No Pictures Please

Like most moms, I have hundreds, if not thousands, of pictures of my kids. Them being silly or serious and everything in between. I noticed one thing while scrolling through my camera roll, I was missing. Not because I’m typically the one behind the lens, but even my typical string of selfies that would be there when I was feeling myself was, well, not there, and hadn’t been there in a while. 

I started this year off being the heaviest I’ve ever been. My weight was up, my lab values were all over the place, and I didn’t feel good or comfortable in my skin. In addition to being physically heavy, I felt mentally and spiritually heavy. I was in the thick of motherhood, parenting three kids at different cognitive stages. (My babies are 14, 5, and 1). I’ve been reparenting myself while parenting them because, quite frankly, I realized there were some areas where I could have used a different approach growing up; on top of that, I was struggling with my value and worth. Sprinkle in all that with being married and wanting to ensure our marriage thrived…whew!

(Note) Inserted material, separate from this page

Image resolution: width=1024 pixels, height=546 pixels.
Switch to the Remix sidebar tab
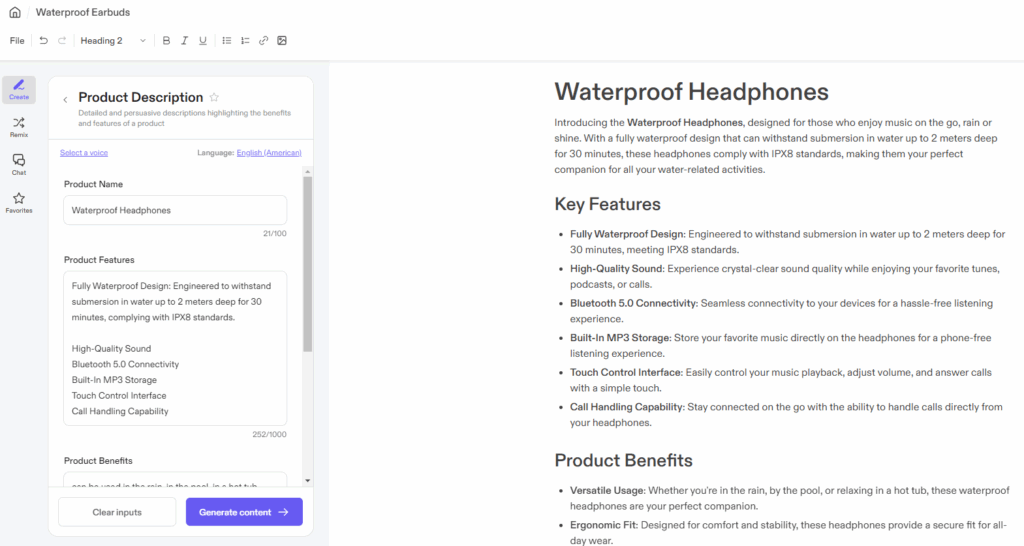coord(19,127)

Now don’t get me wrong, I thank God that I live a very blessed life, and while everything isn’t perfect or where I want it to be, He has been faithful in providing for me and mine.  I had to have an honest and hard look at myself and an honest (albeit) vulnerable conversation with God about where I was. If I was going to make some changes, I needed to get my mind together. One scripture that I began meditating on was 1 Corinthians 6:19-20.

“Do you not know that your body is the temple (the very sanctuary) of the Holy Spirit Who lives within you, Whom you have received [as a Gift] from God? You are not your own, You were bought with a price [purchased with a preciousness and paid for, made His own]. So then, honor God and bring glory to Him in your body.”

1 Corinthians 6:19-20 Amplified

When I think about a temple, I think of a place that should be respected. I realized that I hadn’t been respecting my body or mind. I was eating like crap. I was giving myself completely to my duties of motherhood, being a wife, and working, and I had nothing left for myself or the Lord at the end of the day. I did a few practical and spiritual things to start to make changes:

  1. I prayed and asked God to show me what I needed to do.
    • I specifically asked God to provide resources, help me not complicate things, and send the right people across my path to encourage me.
  2. I saw my doctor!
    • I needed to know where I stood from a health standpoint. I asked questions about what dietary changes I needed to make and, due to my lab work, to see if I needed any pharmaceutical interventions temporarily to get things back in order. 
  3. I read or said 1 Corinthians 6:19-20 out loud every day.
    • This was important to get this in my spirit and combat the negative thoughts that surfaced in my mind. 
  4. I set some goals.
    • For me, my first goals were to drink 8 glasses of water a day and eat from my kitchen, and then my goals progressed as I became more consistent.
  5. I got some accountability.
    • I told my husband and a friend about my goals. I also joined an accountability group of some of my family members committing to work on their health.
  6. I asked for help and I started saying what I needed.
    • This was a big struggle for me; I don’t like asking for help, and vocalizing what I need has been something I’m actively working on.

These steps required additional work and commitment, but it was my starting place. I’m proud to say that I’m down 20 pounds so far, my energy levels have improved, the overall heaviness that I felt is gone, and last but not least, I started taking pictures again!